In fact, the UCP’s cuts to education service grants will likely result in further teacher layoffs, larger class sizes and fee increases.
2. Doug Ford’s redistribution of wealth to Ontario’s wealthy elites
Ford’s government eliminated a planned surtax on Ontario’s highest earners proposed by the previous Liberal government that would have generated $275 million in public revenue.
How did Ford pay for the tax giveaway? After looking at cutting autism support services and the Transition Child Benefit, Ford’s government cut grants for low-income students, cut health and education funding, slashed support for refugees and their families, cut income support for low income families and people with disabilities, and cut or scaled back many more publicly-funded programs.
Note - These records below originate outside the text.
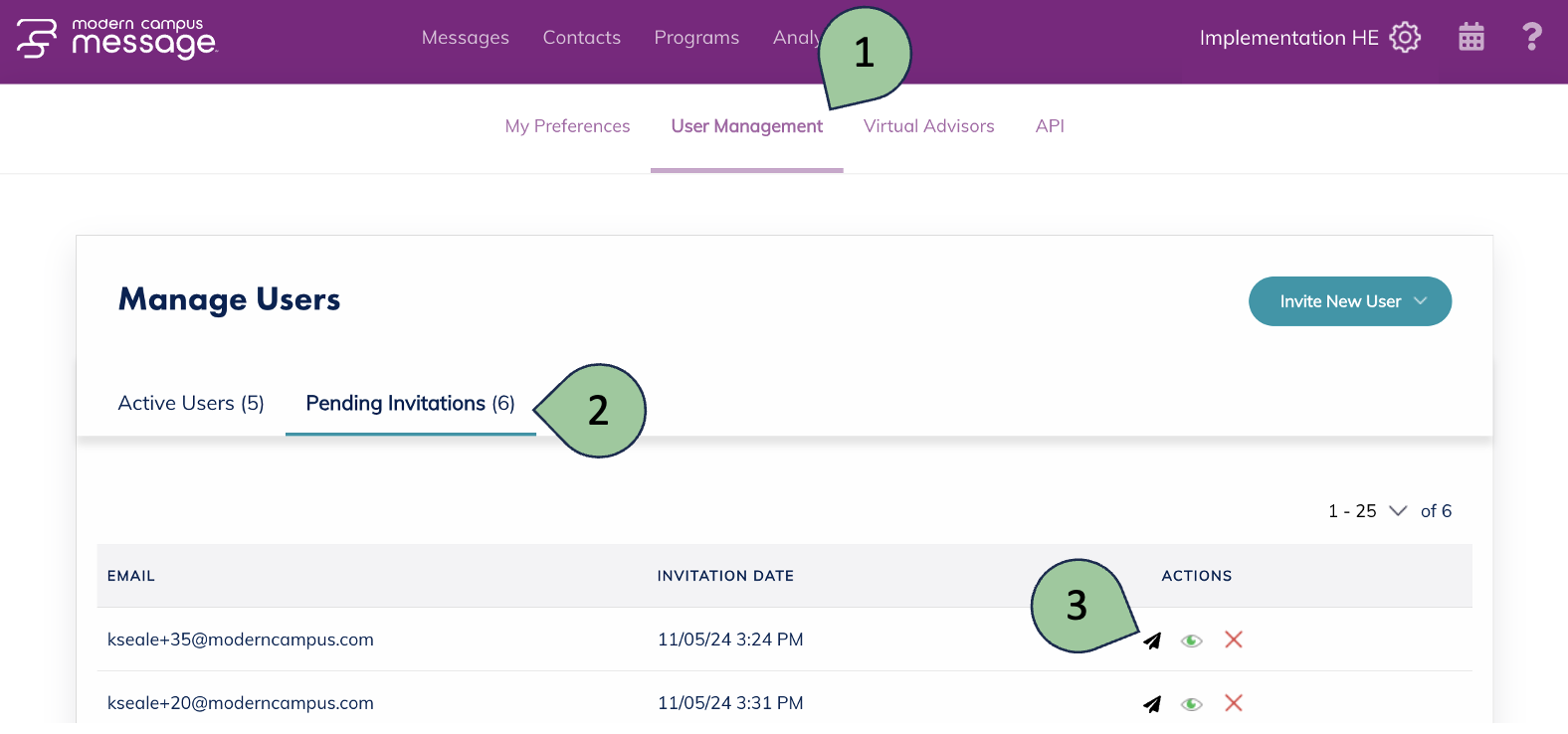The height and width of the screenshot is (734, 1568).
Task: Resend invitation to kseale+20 with paper plane
Action: (x=1152, y=704)
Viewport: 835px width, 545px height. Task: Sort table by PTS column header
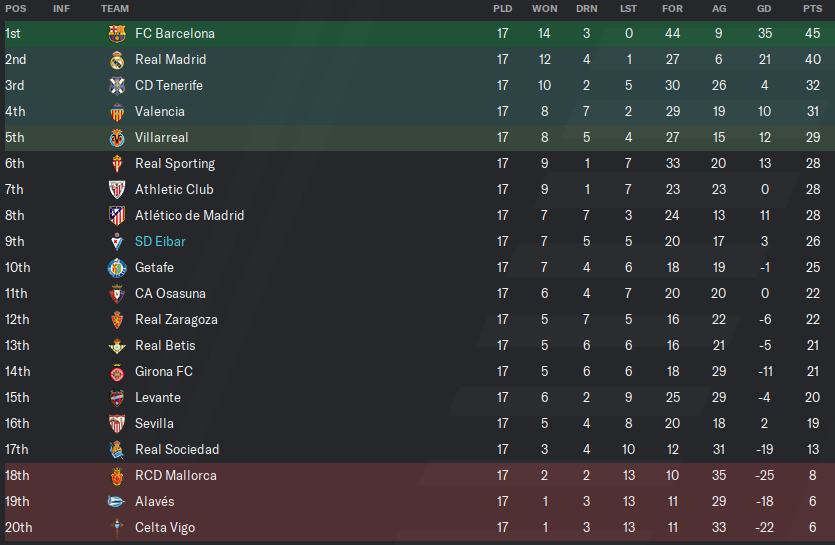[813, 9]
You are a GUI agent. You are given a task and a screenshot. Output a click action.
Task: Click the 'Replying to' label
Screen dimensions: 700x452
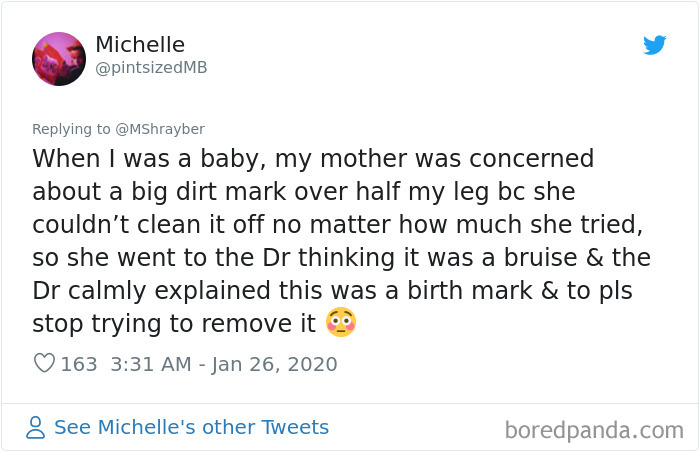[x=70, y=129]
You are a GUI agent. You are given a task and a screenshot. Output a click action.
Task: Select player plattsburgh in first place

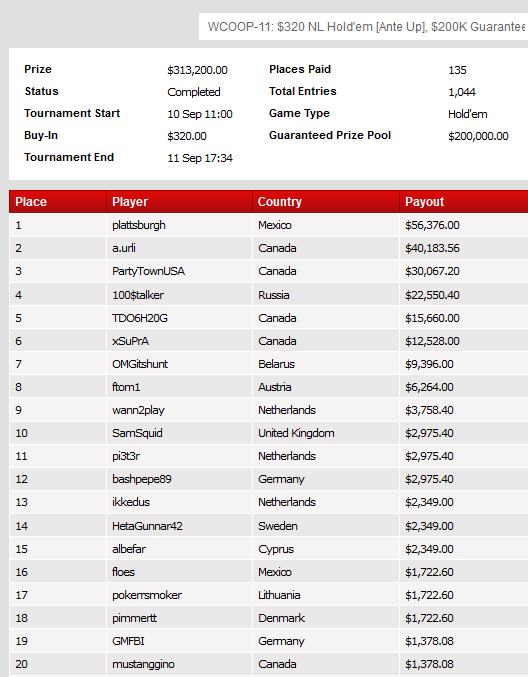139,225
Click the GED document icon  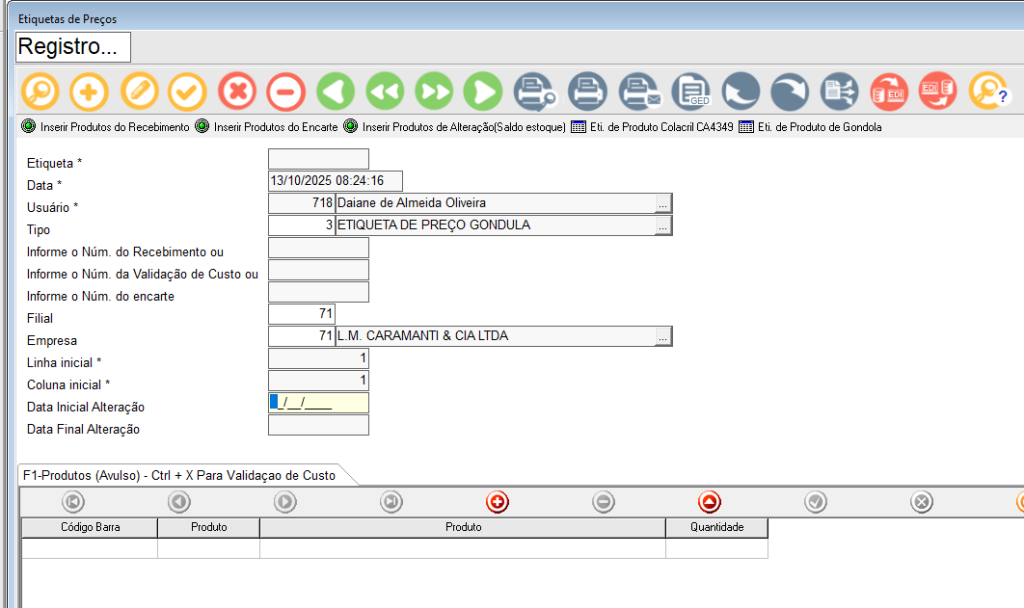(690, 92)
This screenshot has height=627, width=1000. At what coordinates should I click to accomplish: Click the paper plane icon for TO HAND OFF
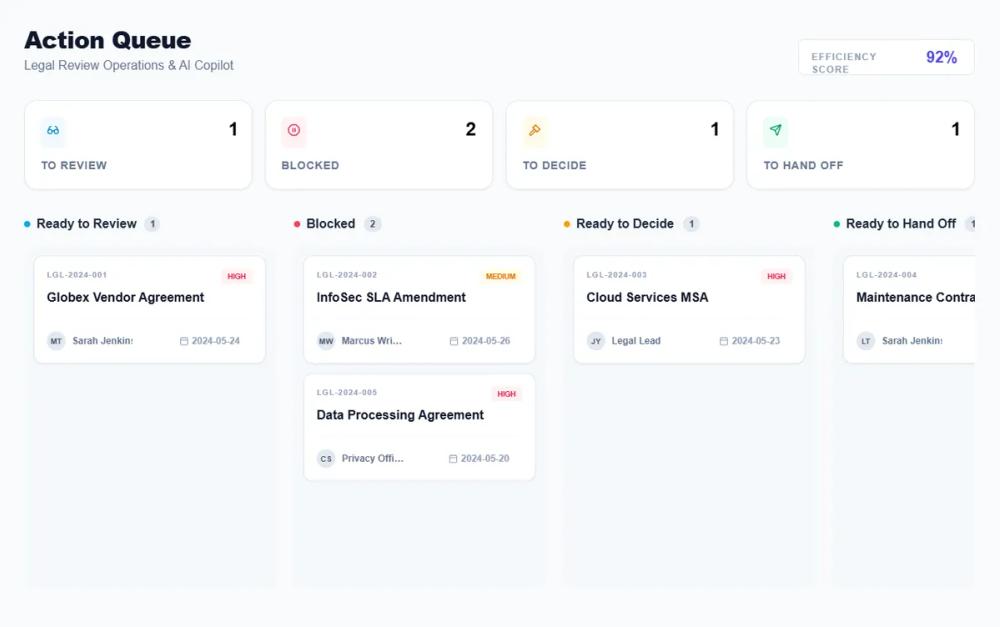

3. François Legault’s School Tax cut in Québec
The right-wing Coalition Avenir Québec government lowered the School Tax rate for property owners in some of the province’s wealthiest neighbourhoods, including Westmount and the Laurentians, following its 2018 campaign pledge to harmonize the tax with the lowest rate paid over four years. Le Journal de Montréal calculated that the measure would save the powerful Desmarais family almost $111,500 in taxes on their Domain Sagard manor.
Meanwhile, CAQ recently announced plans to abolish school boards and replace them with ministry-controlled service centres.
This measure will end general elections for school trustees in the French school system, a move critics say undermines the democratic process.